Jesus what am i paying you?
A car is about to crash,
i'll take a video of it
post it on Facebook.
Where should i park?
Oh i found a spot!
Quick, before someone else takes it.
There we go.
I need to sign up to Alcoholic Anonymous meetings,
those drinks are really getting to me.
I keep forgetting i can't get out with the seatbelt on.
I get out like i park.
Where are my glasses?
Dizzy..
Oh here they are!
Rise and shine Cheryl!
What happened?
I gave you a bit of my whiskey
and you passed out at the first sip.
You were snoring.
And i'm not going to give any again
the rest is mine.
So i've read your notes and i saw the video.

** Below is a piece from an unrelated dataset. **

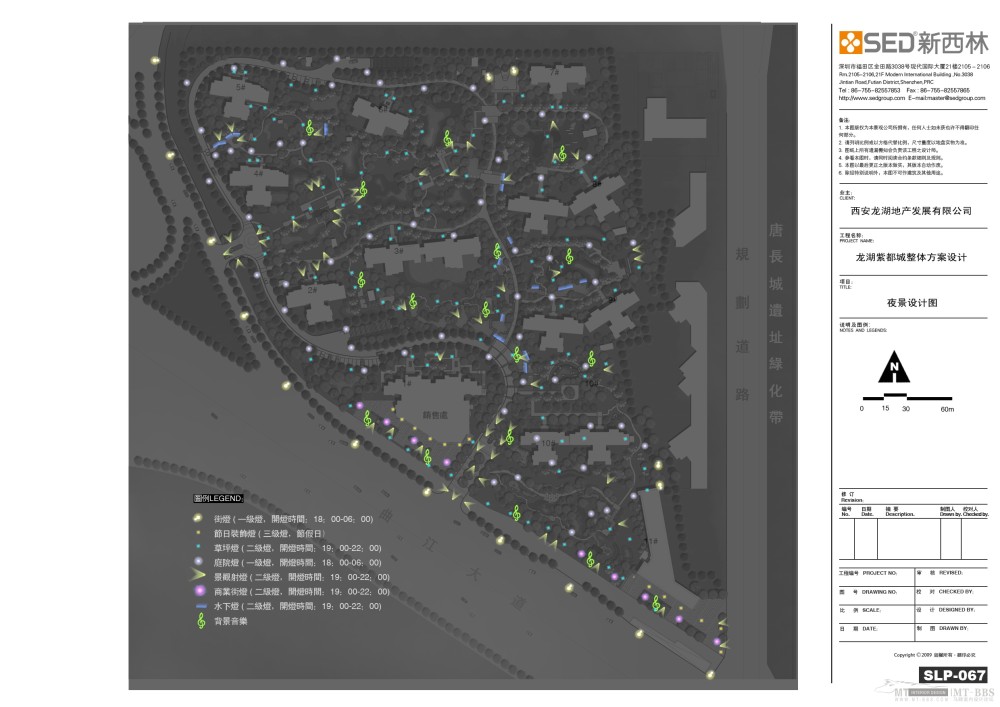Click the landscape spotlight arrow legend icon
Viewport: 1000px width, 707px height.
coord(199,577)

And i also took a video of your dad crashing with the car.
What?
But don't worry it's not like i'm going to post it anywhere.
Your therapy sessions with me are going to be different.
No theories, no drugs not even health drinks.
We'll go back at the start, understand what's happened.
Now i want you to look at this short form.
But you said no theories.
I lied.
Answer truthfully while i keep starring at you.
You little liar i'll show you now. False.
False.
Mmm true.
Ohh! This multi-touch screen on the Ipad sucks.
False, false. And false.
Lets see what you did there.
Is it true that you've been unfaithful?
Ok.
I didn't say anything!
I undestood from your eye movement.
It's creeping me out by the way.
Good!
I'll install it on your shoulder then.